Exploring how GLP-1 Drugs and vascular biomarkers are shaping Alzheimer’s Disease clinical trial design

At CTAD 2025, all eyes will be on GLP-1 therapies as Novo Nordisk shares new data from its semaglutide Alzheimer’s programme. Following the recent announcement that the EVOKE and EVOKE+ trials did not meet their primary clinical endpoint, attention is now turning to the more granular data to be presented at CTAD—particularly the reported improvements in Alzheimer’s-related biomarkers. These biomarker signals, despite the lack of clinical efficacy, will be important for understanding patient heterogeneity, underlying mechanisms, and how metabolic, vascular, and inflammatory pathways intersect in Alzheimer’s disease.

With metabolic and vascular mechanisms increasingly intersecting in Alzheimer’s research, CTAD provides an ideal backdrop to revisit the role of vascular co-pathology.  Cerebrovascular disease is present in a significant proportion of people with Alzheimer’s and is now recognised as a key co-pathology in the NIA-AA framework. Yet most AD trials include participants with mild–moderate vascular burden without measuring its impact—despite evidence that markers such as white-matter hyperintensities influence cognitive decline, interact with amyloid and tau pathology, and can mask or dilute treatment effects when not accounted for.
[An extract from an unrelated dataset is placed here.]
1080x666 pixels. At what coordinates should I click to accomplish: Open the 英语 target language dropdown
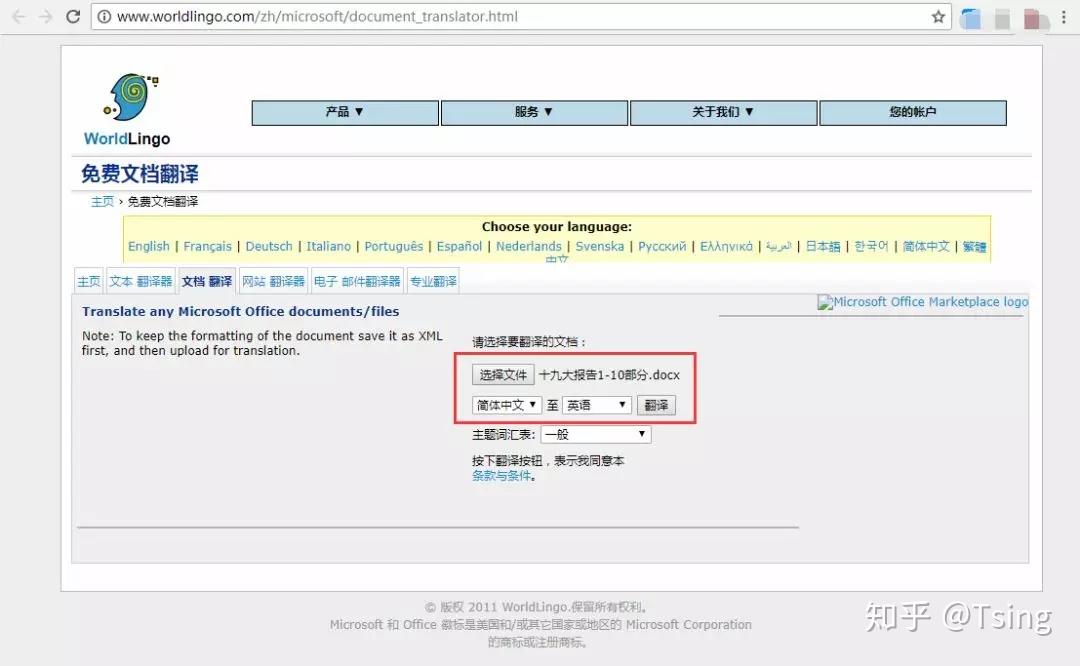[x=596, y=405]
IXICO’s scientific roadmap directly addresses this gap. Building on several validated MRI analysis solutions on the IXI platform and years of vascular visual-read experience, we are now working with leading experts on generating the evidence required to bring advanced vascular biomarkers into routine use as endpoints in AD trials. Our partnership with the Global Alzheimer’s Platform Foundation in Bio-Hermes-002 strengthens our ability to validate multimodal vascular biomarkers at scale, including in traditionally underrepresented populations.

As mechanisms like GLP-1s gain prominence, understanding vascular burden is becoming essential for trial design, safety, subgroup analysis and interpretation of outcomes. CTAD marks the perfect moment to highlight why vascular phenotyping is no longer optional—but a critical component of designing, powering, and interpreting the next generation of Alzheimer’s trials.